Plans and policies provide guidance, consistency, accountability, efficiency, and clarity on how an organisation operates. The Health Minister at the health policy dialogue held last month highlighted that while there is a growing importance of equity as a central goal for plans and policies in the country, the policy priorities to achieve it are not consistently or coherently explored. There is a need to review plans and policies to improve the country’s health system that is not just free but equitable and accessible.
While the country today enjoys almost 97 per cent access to health services, the question is on access to quality services. Health Minister Dechen Wangmo said that the current plans and policies need scrutiny to have equal and equitable services in the country.
“When we talk about equity and equality in policies then you apply a blanket rule. We had six very competent doctors superannuated very recently. And we realised that they are young enough. Since they are superannuating, we will be short of competent doctors so then we had to recruit but the rules say that we cannot recruit after they superannuate regardless of who they are.
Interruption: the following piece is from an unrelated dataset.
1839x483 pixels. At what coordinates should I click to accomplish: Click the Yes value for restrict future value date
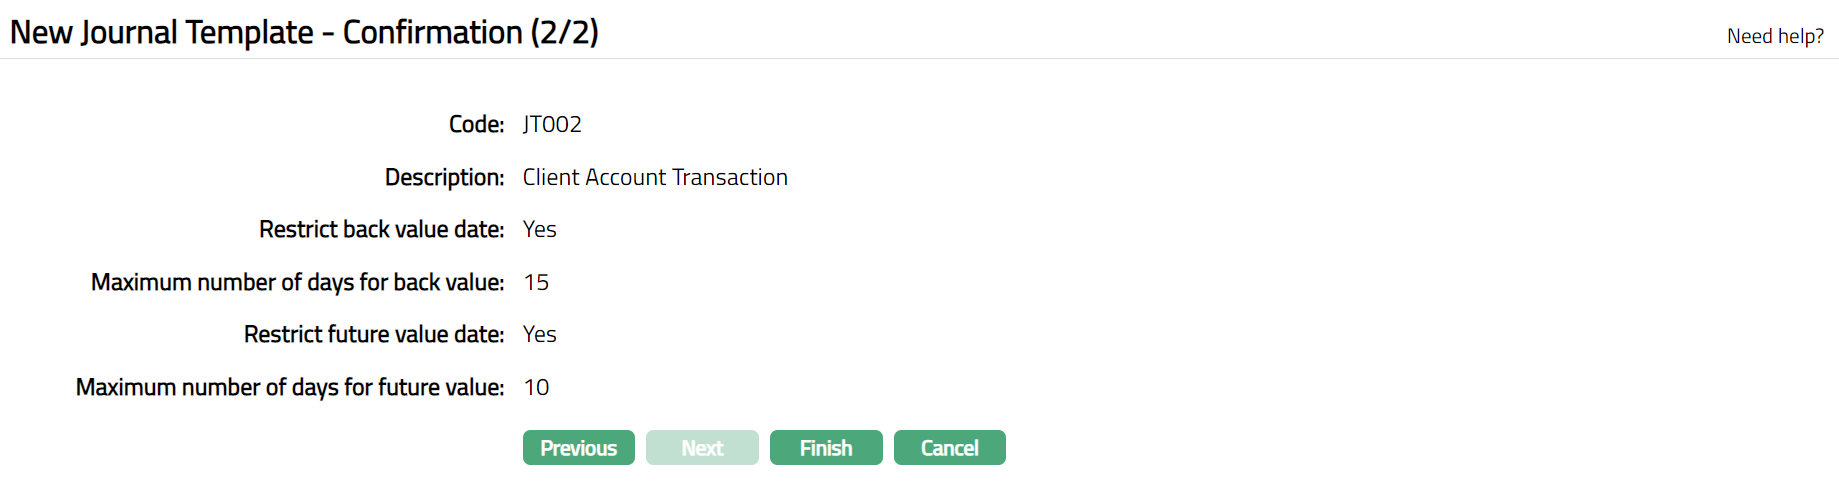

So this is where we are asking let’s have a certain level of equity built in our policies and plans,” Lyonpo said.
The Minister added that the procurement rules and regulations, in particular, need to be scrutinised as well.
“The procurement rules and regulation that is applied across all the ten ministries, we realised that health is different. Buying a CT machine or MRI machine is very different from buying tables and chairs and computers. So this is what we are lobbying for is probably separate procurement rules and regulation for health where if we want to deliver quality services our doctor must have quality equipment and technology. Now if we are bound by procurement rules and regulations, that creates a very big hindrance,” Lyonpo added.
The Minister assured that the ministry would review the health policy and table a Health Bill during this government’s tenure that will help reduce unequal and inequity in health services.